§ **WORK TO COMPLETE**
In the entries that follow, the first line to write out is the one containing "You are a computer-use agent.", and the last is the one containing "Instruction: Open the". Reproduce that stretch exactly, with nothing before or after it.

§ **EXERCISE MATERIALS**
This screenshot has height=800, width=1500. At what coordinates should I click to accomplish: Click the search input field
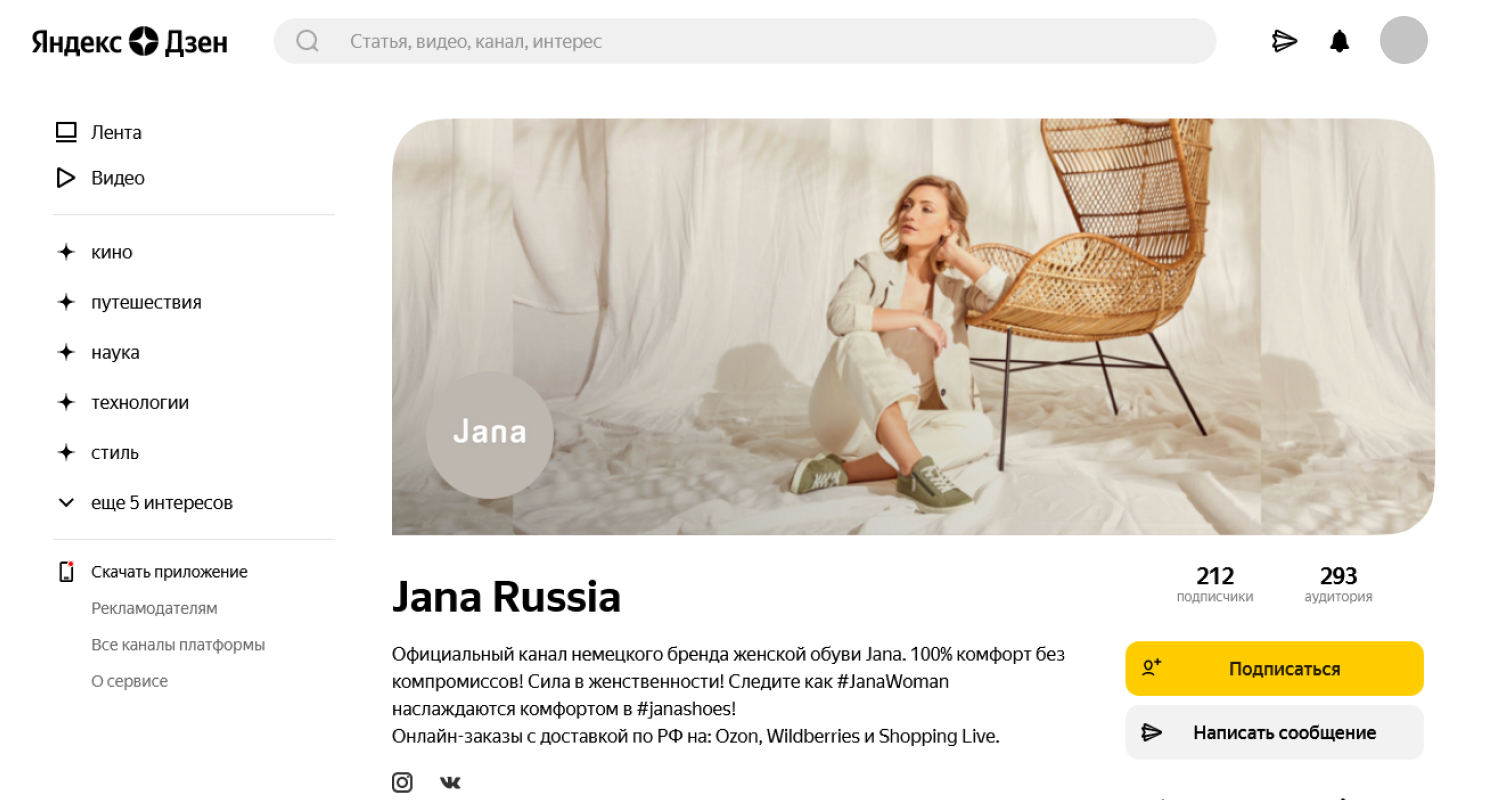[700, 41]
--
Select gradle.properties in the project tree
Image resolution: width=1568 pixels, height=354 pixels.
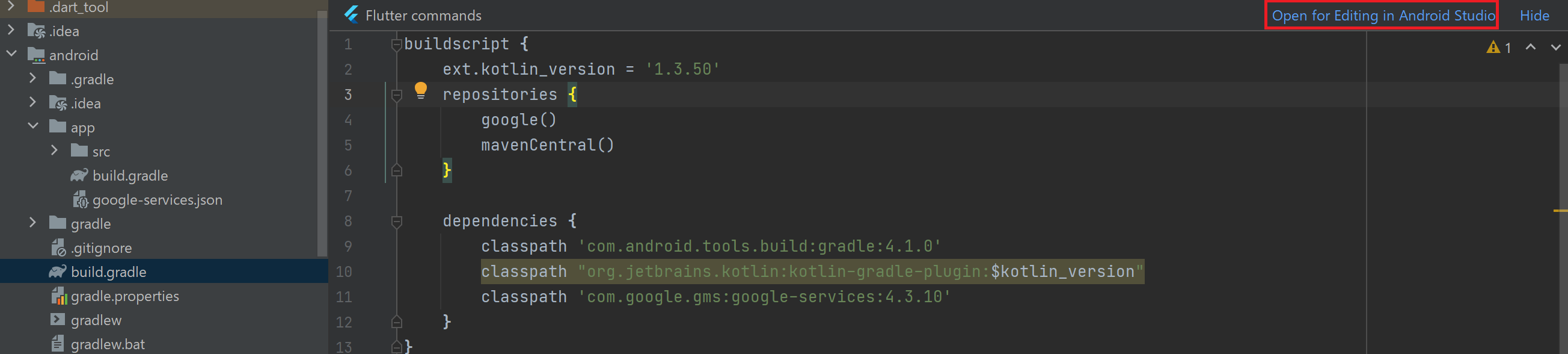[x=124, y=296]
...
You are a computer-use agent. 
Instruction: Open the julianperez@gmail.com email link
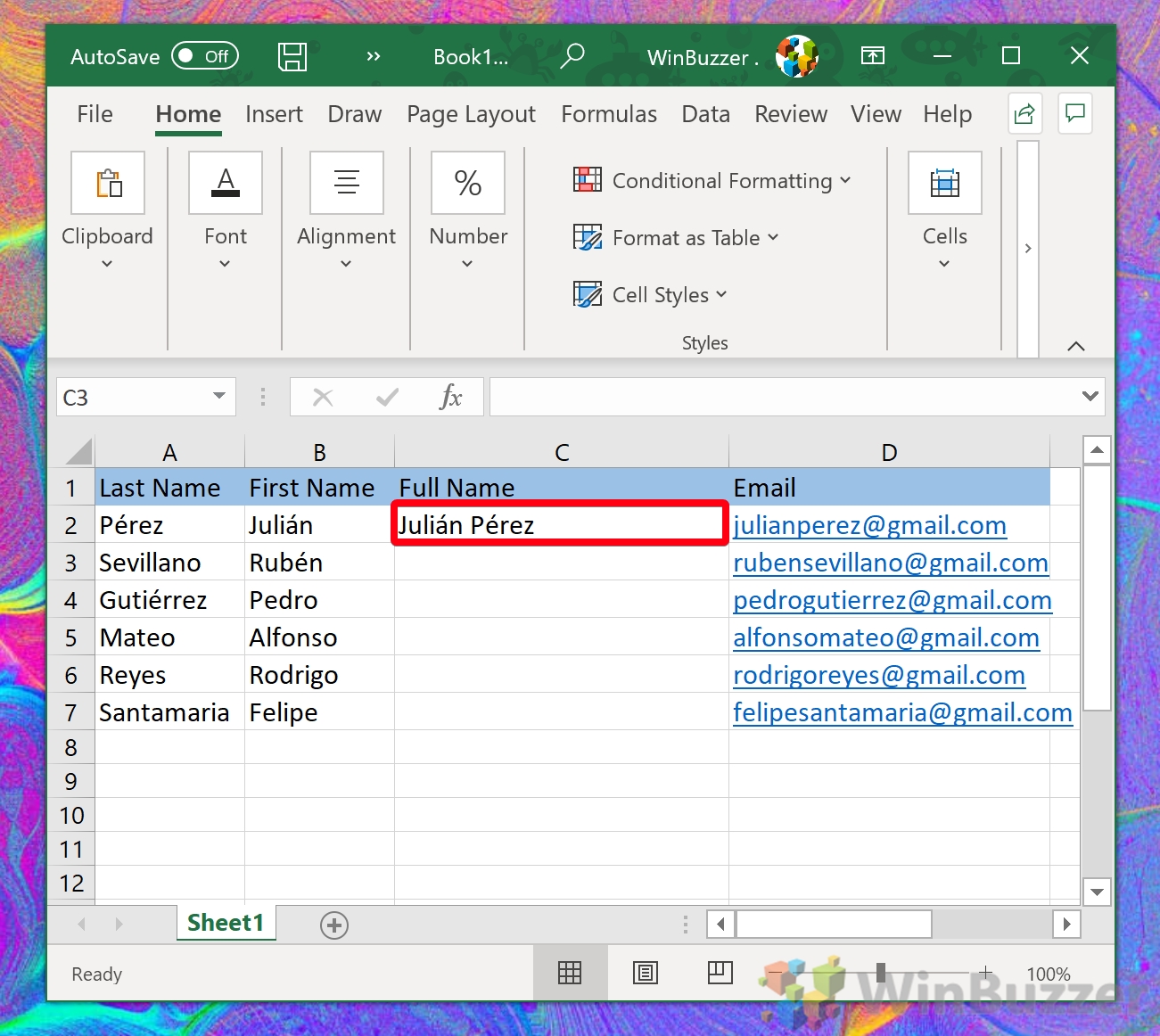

§ **FINISHED TASK**
You are a computer-use agent. 
Instruction: Open the julianperez@gmail.com email link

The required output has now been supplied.